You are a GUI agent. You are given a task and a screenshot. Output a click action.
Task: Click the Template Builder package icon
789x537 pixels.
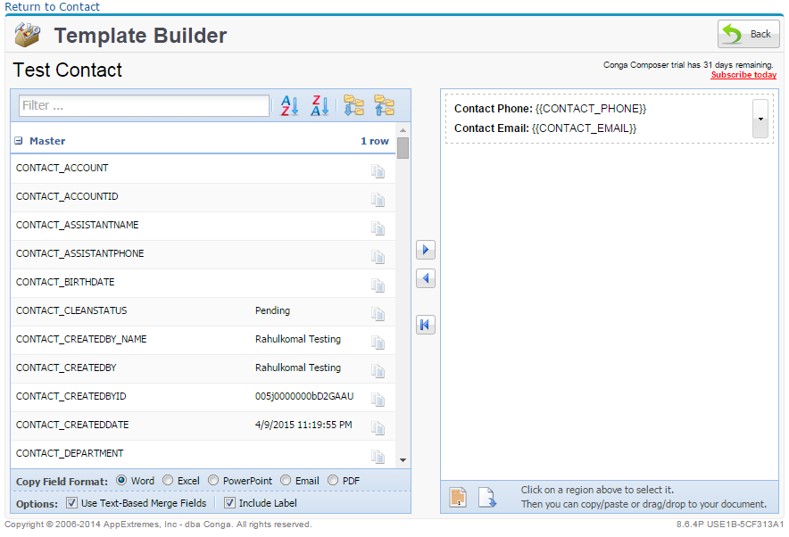(27, 35)
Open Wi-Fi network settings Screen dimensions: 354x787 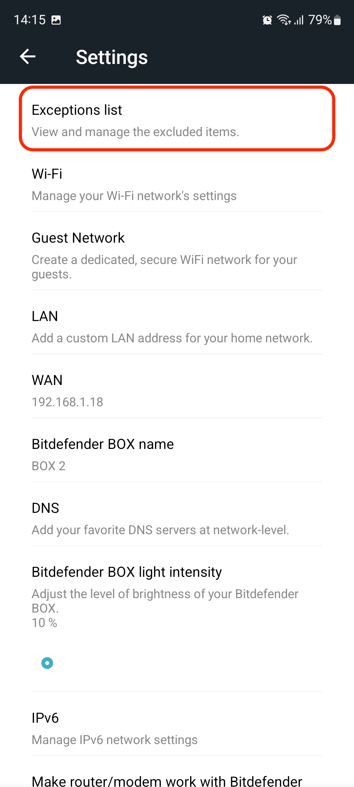pos(177,184)
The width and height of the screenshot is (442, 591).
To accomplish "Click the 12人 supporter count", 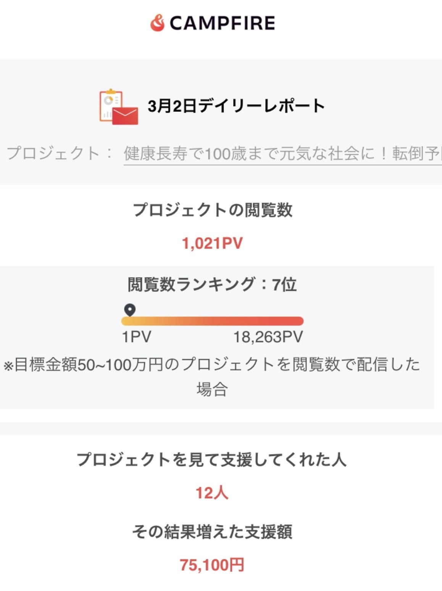I will [212, 493].
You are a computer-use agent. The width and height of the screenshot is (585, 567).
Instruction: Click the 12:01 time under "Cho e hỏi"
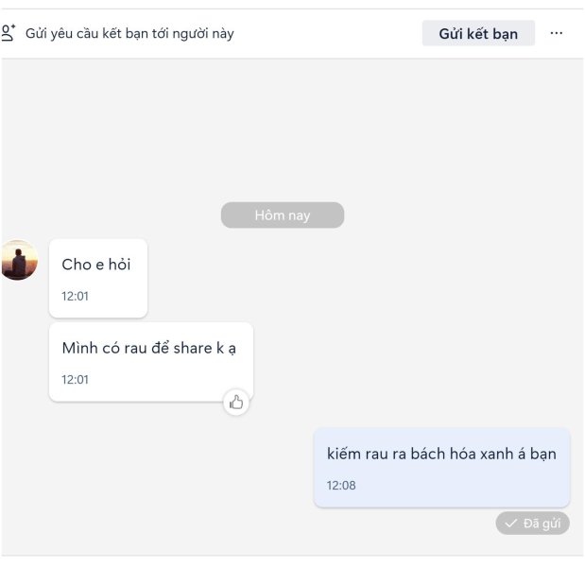coord(76,296)
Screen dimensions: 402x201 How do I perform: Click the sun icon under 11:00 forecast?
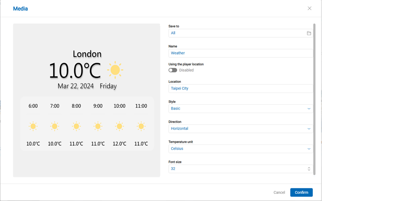[x=141, y=126]
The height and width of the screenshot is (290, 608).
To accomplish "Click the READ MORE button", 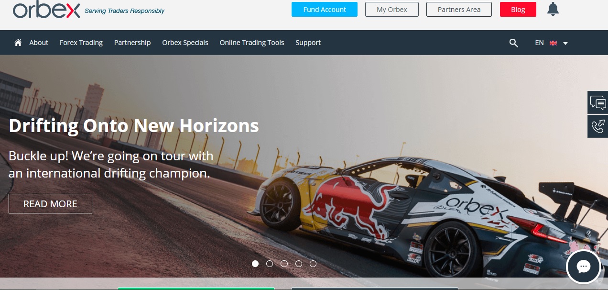I will [x=50, y=204].
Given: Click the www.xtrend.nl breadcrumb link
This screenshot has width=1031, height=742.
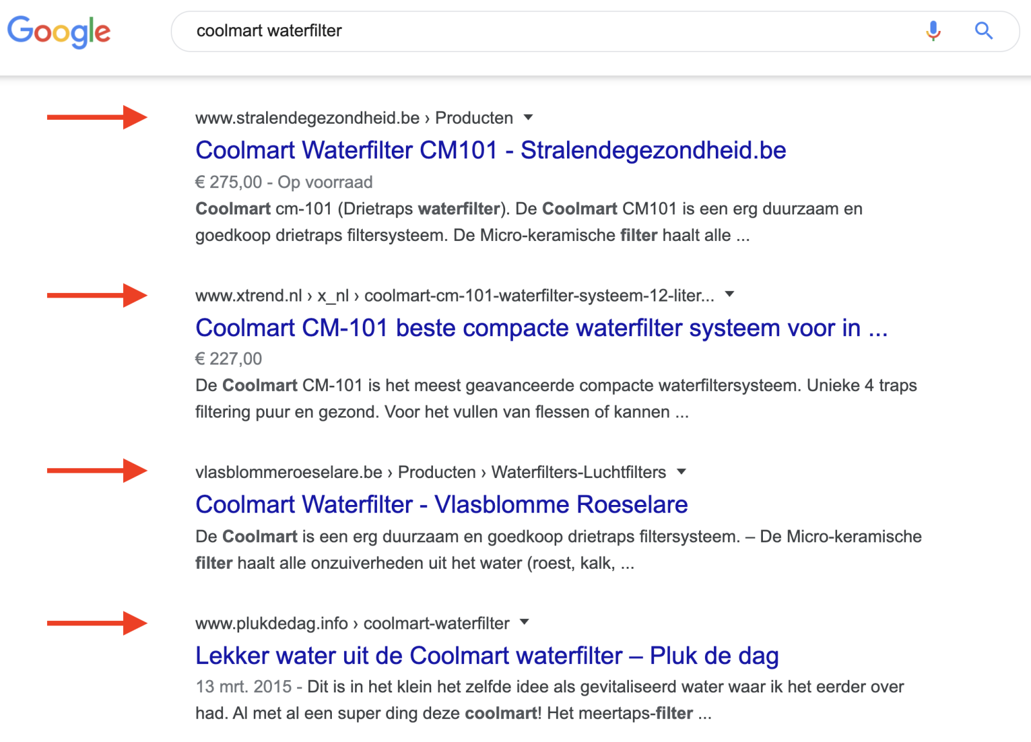Looking at the screenshot, I should tap(248, 294).
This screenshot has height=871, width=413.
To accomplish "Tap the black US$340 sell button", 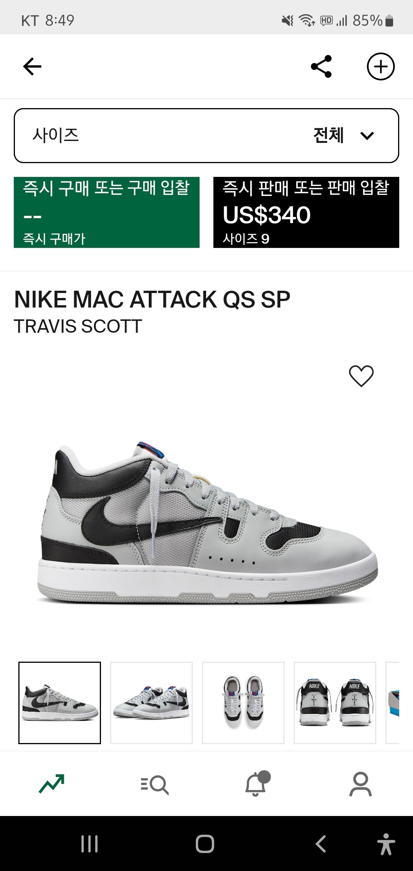I will tap(306, 212).
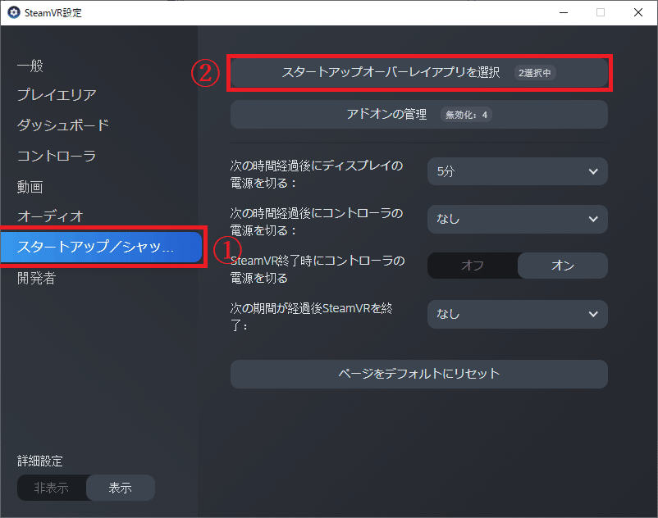Open the SteamVR auto-exit period dropdown
Screen dimensions: 658x518
click(x=517, y=314)
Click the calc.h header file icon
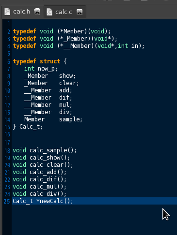Viewport: 177px width, 235px height. point(7,12)
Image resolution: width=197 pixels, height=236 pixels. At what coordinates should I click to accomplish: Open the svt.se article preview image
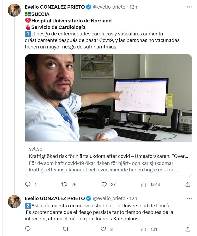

— What to produce —
Copy every line of the entries in which "agent" can be found.

— Reply —
You are a GUI agent. You are given a task and a screenshot. Output a click action.
You are a computer-use agent. The width and height of the screenshot is (585, 567).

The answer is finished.